| Provided material |
|---|

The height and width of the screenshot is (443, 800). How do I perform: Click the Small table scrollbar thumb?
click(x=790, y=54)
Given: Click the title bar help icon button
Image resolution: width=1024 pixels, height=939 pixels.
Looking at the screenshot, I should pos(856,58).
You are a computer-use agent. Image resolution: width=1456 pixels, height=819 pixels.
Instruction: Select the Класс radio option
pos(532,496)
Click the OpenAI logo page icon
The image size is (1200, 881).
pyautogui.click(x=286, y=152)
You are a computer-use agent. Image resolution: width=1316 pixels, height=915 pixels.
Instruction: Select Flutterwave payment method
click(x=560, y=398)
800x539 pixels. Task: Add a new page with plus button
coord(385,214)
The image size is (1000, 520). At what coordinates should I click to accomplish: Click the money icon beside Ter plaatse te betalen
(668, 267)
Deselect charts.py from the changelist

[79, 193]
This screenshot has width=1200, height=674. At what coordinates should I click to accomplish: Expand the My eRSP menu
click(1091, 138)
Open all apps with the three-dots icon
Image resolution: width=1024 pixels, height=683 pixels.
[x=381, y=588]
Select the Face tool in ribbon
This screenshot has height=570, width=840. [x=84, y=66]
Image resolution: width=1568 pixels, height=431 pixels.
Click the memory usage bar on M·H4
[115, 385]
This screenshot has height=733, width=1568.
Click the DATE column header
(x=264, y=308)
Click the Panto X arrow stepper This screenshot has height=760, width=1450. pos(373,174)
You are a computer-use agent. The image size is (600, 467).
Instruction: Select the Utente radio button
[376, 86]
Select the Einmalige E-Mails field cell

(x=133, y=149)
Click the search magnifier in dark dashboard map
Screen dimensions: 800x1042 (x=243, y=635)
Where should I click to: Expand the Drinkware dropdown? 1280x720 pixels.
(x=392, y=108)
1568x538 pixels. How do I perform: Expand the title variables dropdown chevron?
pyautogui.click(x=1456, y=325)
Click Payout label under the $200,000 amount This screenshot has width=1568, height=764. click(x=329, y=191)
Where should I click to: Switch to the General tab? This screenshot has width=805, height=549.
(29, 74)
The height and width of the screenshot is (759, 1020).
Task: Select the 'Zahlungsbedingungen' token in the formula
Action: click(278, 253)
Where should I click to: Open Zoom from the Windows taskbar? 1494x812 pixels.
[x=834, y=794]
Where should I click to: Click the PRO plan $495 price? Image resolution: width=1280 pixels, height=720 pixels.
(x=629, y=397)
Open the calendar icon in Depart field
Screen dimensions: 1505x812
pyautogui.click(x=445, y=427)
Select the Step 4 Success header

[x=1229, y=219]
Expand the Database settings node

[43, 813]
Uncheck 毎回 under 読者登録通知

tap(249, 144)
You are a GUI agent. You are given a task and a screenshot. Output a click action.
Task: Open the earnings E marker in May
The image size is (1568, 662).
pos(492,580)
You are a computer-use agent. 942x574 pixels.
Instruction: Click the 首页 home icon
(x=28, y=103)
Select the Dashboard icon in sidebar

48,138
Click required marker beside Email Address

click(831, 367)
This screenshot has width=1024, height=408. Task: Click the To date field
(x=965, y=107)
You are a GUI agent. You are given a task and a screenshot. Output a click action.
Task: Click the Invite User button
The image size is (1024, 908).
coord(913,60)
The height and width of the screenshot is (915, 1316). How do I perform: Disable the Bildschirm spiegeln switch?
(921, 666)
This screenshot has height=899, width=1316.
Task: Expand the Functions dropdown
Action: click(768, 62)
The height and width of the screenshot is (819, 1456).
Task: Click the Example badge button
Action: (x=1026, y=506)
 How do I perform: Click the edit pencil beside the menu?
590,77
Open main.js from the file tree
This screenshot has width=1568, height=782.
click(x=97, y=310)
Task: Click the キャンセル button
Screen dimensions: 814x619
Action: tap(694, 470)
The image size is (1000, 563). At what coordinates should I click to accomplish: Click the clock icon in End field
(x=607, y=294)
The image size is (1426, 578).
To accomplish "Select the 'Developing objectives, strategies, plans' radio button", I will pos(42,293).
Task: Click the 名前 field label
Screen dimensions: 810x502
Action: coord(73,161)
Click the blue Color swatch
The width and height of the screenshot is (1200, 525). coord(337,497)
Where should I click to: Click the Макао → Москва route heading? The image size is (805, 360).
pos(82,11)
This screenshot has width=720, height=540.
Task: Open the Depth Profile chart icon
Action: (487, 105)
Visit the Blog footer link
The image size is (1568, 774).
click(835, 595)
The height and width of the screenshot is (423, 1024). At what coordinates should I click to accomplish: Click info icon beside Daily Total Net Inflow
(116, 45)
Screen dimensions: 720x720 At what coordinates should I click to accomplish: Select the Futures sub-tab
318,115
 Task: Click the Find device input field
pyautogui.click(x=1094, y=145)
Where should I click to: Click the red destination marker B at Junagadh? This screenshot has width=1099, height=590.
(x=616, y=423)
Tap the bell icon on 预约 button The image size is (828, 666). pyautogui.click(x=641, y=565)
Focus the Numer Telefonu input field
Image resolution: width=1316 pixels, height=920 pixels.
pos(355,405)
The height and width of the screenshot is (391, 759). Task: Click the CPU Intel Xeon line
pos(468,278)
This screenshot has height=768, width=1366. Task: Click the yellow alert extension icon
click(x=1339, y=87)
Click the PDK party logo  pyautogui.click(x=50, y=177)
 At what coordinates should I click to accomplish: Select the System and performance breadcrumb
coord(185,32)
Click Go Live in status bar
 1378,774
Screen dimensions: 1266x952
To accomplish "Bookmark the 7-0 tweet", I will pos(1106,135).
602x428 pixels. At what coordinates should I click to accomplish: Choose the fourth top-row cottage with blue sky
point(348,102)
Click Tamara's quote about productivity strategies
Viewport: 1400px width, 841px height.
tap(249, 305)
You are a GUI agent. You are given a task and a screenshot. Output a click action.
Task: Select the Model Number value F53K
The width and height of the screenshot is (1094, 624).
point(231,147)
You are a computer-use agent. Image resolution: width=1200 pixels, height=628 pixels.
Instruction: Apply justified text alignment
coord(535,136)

|---|

| What is expected |
Please return these lines exactly as they appear, covering all of the records.

| Answer to the problem |
The height and width of the screenshot is (443, 800). How do I perform: Click the Small table scrollbar thumb?
click(x=790, y=54)
Given: Click the title bar help icon button
Image resolution: width=1024 pixels, height=939 pixels.
Looking at the screenshot, I should pos(856,58).
You are a computer-use agent. Image resolution: width=1456 pixels, height=819 pixels.
Instruction: Select the Класс radio option
pos(532,496)
Click the OpenAI logo page icon
The image size is (1200, 881).
pyautogui.click(x=286, y=152)
You are a computer-use agent. Image resolution: width=1316 pixels, height=915 pixels.
Instruction: Select Flutterwave payment method
click(x=560, y=398)
800x539 pixels. Task: Add a new page with plus button
coord(385,214)
The image size is (1000, 520). At what coordinates should I click to accomplish: Click the money icon beside Ter plaatse te betalen
(668, 267)
Deselect charts.py from the changelist

[79, 193]
This screenshot has width=1200, height=674. At what coordinates should I click to accomplish: Expand the My eRSP menu
click(1091, 138)
Open all apps with the three-dots icon
Image resolution: width=1024 pixels, height=683 pixels.
[x=381, y=588]
Select the Face tool in ribbon
This screenshot has height=570, width=840. [x=84, y=66]
Image resolution: width=1568 pixels, height=431 pixels.
Click the memory usage bar on M·H4
[115, 385]
This screenshot has height=733, width=1568.
Click the DATE column header
(x=264, y=308)
Click the Panto X arrow stepper This screenshot has height=760, width=1450. pos(373,174)
You are a computer-use agent. The image size is (600, 467).
Instruction: Select the Utente radio button
[376, 86]
Select the Einmalige E-Mails field cell

(x=133, y=149)
Click the search magnifier in dark dashboard map
Screen dimensions: 800x1042 (x=243, y=635)
Where should I click to: Expand the Drinkware dropdown? 1280x720 pixels.
(x=392, y=108)
1568x538 pixels. How do I perform: Expand the title variables dropdown chevron?
pyautogui.click(x=1456, y=325)
Click Payout label under the $200,000 amount This screenshot has width=1568, height=764. click(x=329, y=191)
Where should I click to: Switch to the General tab? This screenshot has width=805, height=549.
(29, 74)
The height and width of the screenshot is (759, 1020).
Task: Select the 'Zahlungsbedingungen' token in the formula
Action: click(278, 253)
Where should I click to: Open Zoom from the Windows taskbar? 1494x812 pixels.
[x=834, y=794]
Where should I click to: Click the PRO plan $495 price? Image resolution: width=1280 pixels, height=720 pixels.
(x=629, y=397)
Open the calendar icon in Depart field
Screen dimensions: 1505x812
pyautogui.click(x=445, y=427)
Select the Step 4 Success header

[x=1229, y=219]
Expand the Database settings node

[43, 813]
Uncheck 毎回 under 読者登録通知

tap(249, 144)
You are a GUI agent. You are given a task and a screenshot. Output a click action.
Task: Open the earnings E marker in May
The image size is (1568, 662).
pos(492,580)
You are a computer-use agent. 942x574 pixels.
Instruction: Click the 首页 home icon
(x=28, y=103)
Select the Dashboard icon in sidebar

48,138
Click required marker beside Email Address

click(831, 367)
This screenshot has width=1024, height=408. Task: Click the To date field
(x=965, y=107)
You are a GUI agent. You are given a task and a screenshot. Output a click action.
Task: Click the Invite User button
The image size is (1024, 908).
coord(913,60)
The height and width of the screenshot is (915, 1316). How do I perform: Disable the Bildschirm spiegeln switch?
(921, 666)
This screenshot has height=899, width=1316.
Task: Expand the Functions dropdown
Action: click(768, 62)
The height and width of the screenshot is (819, 1456).
Task: Click the Example badge button
Action: (x=1026, y=506)
 How do I perform: Click the edit pencil beside the menu?
590,77
Open main.js from the file tree
This screenshot has width=1568, height=782.
click(x=97, y=310)
Task: Click the キャンセル button
Screen dimensions: 814x619
Action: tap(694, 470)
The image size is (1000, 563). At what coordinates should I click to accomplish: Click the clock icon in End field
(x=607, y=294)
The image size is (1426, 578).
To accomplish "Select the 'Developing objectives, strategies, plans' radio button", I will pos(42,293).
Task: Click the 名前 field label
Screen dimensions: 810x502
Action: coord(73,161)
Click the blue Color swatch
The width and height of the screenshot is (1200, 525). coord(337,497)
Where should I click to: Click the Макао → Москва route heading? The image size is (805, 360).
pos(82,11)
This screenshot has width=720, height=540.
Task: Open the Depth Profile chart icon
Action: (487, 105)
Visit the Blog footer link
The image size is (1568, 774).
click(835, 595)
The height and width of the screenshot is (423, 1024). At what coordinates should I click to accomplish: Click info icon beside Daily Total Net Inflow
(116, 45)
Screen dimensions: 720x720 At what coordinates should I click to accomplish: Select the Futures sub-tab
318,115
 Task: Click the Find device input field
pyautogui.click(x=1094, y=145)
Where should I click to: Click the red destination marker B at Junagadh? This screenshot has width=1099, height=590.
(x=616, y=423)
Tap the bell icon on 预约 button The image size is (828, 666). pyautogui.click(x=641, y=565)
Focus the Numer Telefonu input field
Image resolution: width=1316 pixels, height=920 pixels.
pos(355,405)
The height and width of the screenshot is (391, 759). Task: Click the CPU Intel Xeon line
pos(468,278)
This screenshot has height=768, width=1366. Task: Click the yellow alert extension icon
click(x=1339, y=87)
Click the PDK party logo  pyautogui.click(x=50, y=177)
 At what coordinates should I click to accomplish: Select the System and performance breadcrumb
coord(185,32)
Click Go Live in status bar
 1378,774
Screen dimensions: 1266x952
To accomplish "Bookmark the 7-0 tweet", I will pos(1106,135).
602x428 pixels. At what coordinates should I click to accomplish: Choose the fourth top-row cottage with blue sky
point(348,102)
Click Tamara's quote about productivity strategies
Viewport: 1400px width, 841px height.
tap(249, 305)
You are a GUI agent. You are given a task and a screenshot. Output a click action.
Task: Select the Model Number value F53K
The width and height of the screenshot is (1094, 624).
point(231,147)
You are a computer-use agent. Image resolution: width=1200 pixels, height=628 pixels.
Instruction: Apply justified text alignment
coord(535,136)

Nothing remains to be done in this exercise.